Hi Girish,

replies inline.

On Thu, 9 Nov 2023 at 00:29, Girish Sharma <scrapmachi...@gmail.com> wrote:
> While dual-rate dual token bucket looks promising, there is still some
> challenge with respect to allowing a certain peak burst for/up to a bigger
> duration. I am explaining it below:

> Assume a 10MBps topic. Bursting support of 1.5x upto 2 minutes, once every
> 10 minute interval.

It's possible to have many ways to model a dual token buckets.
When there are tokens in the bucket, they are consumed as fast as
possible. This is why there is a need for the second token bucket
which is used to rate limit the traffic to the absolute maximum rate.
Technically the second bucket rate limits the average rate for a short
time window.

I'd pick the first bucket for handling the 10MB rate.
The capacity of the first bucket would be 15MB * 120=1800MB. The fill
would happen in special way. I'm not sure if Bucket4J has this at all.
So describing the way of adding tokens to the bucket: the tokens in
the bucket would remain the same when the rate is <10MB. As many
tokens would be added to the bucket as are consumed by the actual
traffic. The left over tokens 10MB - actual rate would go to a
separate filling bucket that gets poured into the actual bucket every
10 minutes.
This first bucket with this separate "filling bucket" would handle the
bursting up to 1800MB.
The second bucket would solely enforce the 1.5x limit of 15MB rate
with a small capacity bucket which enforces the average rate for a
short time window.
There's one nuance here. The bursting support will only allow bursting
if the average rate has been lower than 10MBps for the tokens to use
for the bursting to be usable.
It would be possible that for example 50% of the tokens would be
immediately available and 50% of the tokens are made available in the
"filling bucket" that gets poured into the actual bucket every 10
minutes. Without having some way to earn the burst, I don't think that
there's a reasonable way to make things usable. The 10MB limit
wouldn't have an actual meaning unless that is used to "earn" the
tokens to be used for the burst.

One other detail of topic publishing throttling in Pulsar is that the
actual throttling happens after the limit has been exceeded.
This is due to the fact that Pulsar's network handling uses Netty
where you cannot block. When using the token bucket concepts,
the tokens are always first consumed and after that there's a chance
to pause message publishing.
In code, you can find this at
https://github.com/apache/pulsar/blob/c0eec1e46edeb46c888fa28f27b199ea7e7a1574/pulsar-broker/src/main/java/org/apache/pulsar/broker/service/ServerCnx.java#L1794
and digging down from there.

In the current rate limiters in Pulsar, the implementation is not
optimized to how Pulsar uses rate limiting. There's no need to use a
scheduler for adding "permits" as it's called in the current rate
limiter. The new tokens to add can be calculated based on the elapsed
time. Resuming from the blocking state (auto read disabled -> enabled)
requires a scheduler. The duration of the pause should be calculated
based on the rate and the average message size. Because of the nature
of asynchronous rate limiting in Pulsar topic publish throttling, the
tokens can go to a negative value and it also does. The calculation of
the pause could also take this into count. The rate limiting will be
very accurate and efficient in this way since the scheduler will only
be needed when the token bucket runs out of tokens and there's really
a need to throttle. This is the change that I would do to the current
implementation in an experiment and see how things behave with the
revisited solution. Eliminating the precise rate limiter and having
just a single rate limiter would be part of this.
I think that the code base has multiple usages of the rate limiter.
The dispatching rate limiting might require some variation. IIRC, Rate
limiting is also used for some other reasons in the code base in a
blocking manner. For example, unloading of bundles is rate limited.
Working on the code base will reveal this.
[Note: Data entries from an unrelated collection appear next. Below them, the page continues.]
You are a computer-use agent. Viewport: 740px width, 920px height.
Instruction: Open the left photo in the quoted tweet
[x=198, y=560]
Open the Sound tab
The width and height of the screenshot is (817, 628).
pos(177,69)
> While the number of events in the system topic would be fairly low per
> namespace, the issue is that this system topic lies on the same broker
> where the actual topic/partitions exist and those partitions are leading to
> degradation of this particular broker.

Yes, that could be possible but perhaps unlikely.

> Agreed, there is a challenge, as it's not as straightforward as I've
> demonstrated in the example above.

Yes, it might require some rounds of experimentation. Although in
general, I think it's a fairly straightforward problem to solve as
long as the requirements could be adapted to some small details that
make sense for bursting in the context of rate limiting. The detail is
that the long time average rate shouldn't go over the configured rate
even with the bursts. That's why the tokens usable for the burst
should be "earned". I'm not sure if it even is necessary to enforce
that a burst can happen once in every 10 minutes. Why does it matter
if the average rate limit is controlled?

> There is clearly a gap with respect to understanding what the common
> requirements are. I am here speaking only of my requirements. Some of these
> may contradict requirements of others who haven't spoken up so far. Would
> we be changing the rate limiter once again when someone else comes up with

I'll just repeat that Pulsar isn't that special that it would require
very special rate limiting. The basics should be sufficient like it's
for most of other similar projects.

> new requirements? For instance, the "exponential decay" mentioned by Rajan
> is completely different from any token based approach.

"exponential decay" is usually mentioned in the context of rate
limiting retries. for exampl, the exponential back off.
I'd like to see examples of "exponential decay" in the context of
actual messaging / traffic rate limiting before we FOMO about this.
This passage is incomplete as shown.